Nevertheless–do it. To be treated like a professional, an author needs to act like a professional. To hire other professionals. Not a yes-man. Not your brother.

If you plan to go through an agent, or even if you’re querying publishers directly, hiring a professional can be helpful. Absolutely. But it’s not necessary. A good agent or editor can see the gem inside an unpolished piece of work and run with it. Editors will be provided. If I were an agent, I’d snap up Nice Girl so fast you couldn’t get halfway through going to the bathroom first.

Regardless, just remember that self-editing is not editing. Sometimes, you’ve done all you can. That’s okay. Don’t worry about it. Hand it off to someone else who can be your editor. You probably don’t have to go back to the drawing board–just get someone who understands your genre to help out.*

And that stuff you wrote five months ago that now looks like something the cat threw up? It’s not. I promise. I mean, you’re better than you were then. It’s a good thing. Do your best to fix it up, but don’t let it rule you. You’ll leave it behind eventually and write better books in the future.
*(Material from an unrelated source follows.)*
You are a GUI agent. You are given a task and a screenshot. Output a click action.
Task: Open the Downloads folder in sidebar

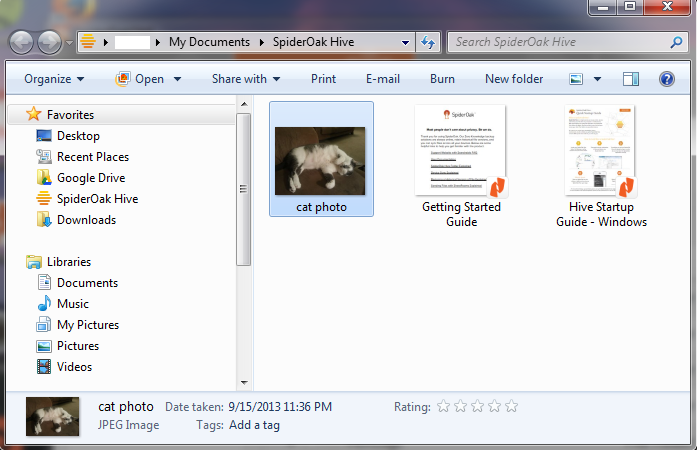point(86,220)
*Oh, yeah, editor tip? Find an editor that knows your genre. It will prevent $450 mistakes like the one made by a self-pubber I met at Write to Publish. She found that a free editor who liked werewolves and lesbians was better for her lesbian werewolf novel than the random one she found online and actually paid for. So be discerning before spending that unmentionable amount of money.


  1. Oddly enough, my mom is my toughest critic. She lets me know if something doesn’t work. She doesn’t hold back either. She’s really trying to help me make my manuscripts better. My betas and CPs are great too. They don’t sugarcoat, which I love! I’d rather a thousand red marks and comments than, “Great job” because I know my drafts aren’t perfect. I know they need work.

    • Kiersi says:

      Ha! That’s great. My boyfriend is that person, too. It’s great that you know that about your work but you don’t let it get you down.

  2. Thank you. Point taken. Still doing the edit, though. I might send you a couple of chapters – in first-person and then in third-person, and let you tell me what you think. How’s that? <3

  3. Tonya Rice says:

    With my writing group, we’re set up in little groups of 2 or 3 and review chapters as we go along. We began our first drafts together and now we’re working on the rewrites together. I guess we’re each other’s first beta readers. It’s been great because someone is there catching things I may have missed in terms of continuity, repetition of words, and other things. We don’t sugarcoat. We do question and praise. Like Kelly, I want to see red ink when needed. Besides, it thickens my skin now! LOL. We’ll still submit our work to copyeditors and proofreaders prior to publishing, but it’s been highly motivating knowing someone is actually reading it now (and wants to see the next chapter!)

  4. Brenda says:

    I’d never trust myself to do the editing. Sure, I write an edit, get the story out of my head an on the page, but I know I will see what I want to see so off I go to the outside. You’re right, have to go outside of ourselves if we want to get it right. I’m n to a YA novelists, although I do read the books, and have yet to find a writing circle I click with but I found a wonderful writer who helps me out of my head. You keep us honest, Kiersi. Remember to hug your boyfriend for being so wonderfully supportive,

    • Kiersi says:

      You’re right about “getting out of our own heads.” That’s exactly what every writer needs! I will. He’s such a great guy. :3

  5. angel011 says:

    I couldn’t agree more: self-editing is not editing. If you can get a professional to do it, a professional editor who understands both your genre and you, I believe it’s worth every penny. If not that, a critique group of competent people could also be helpful.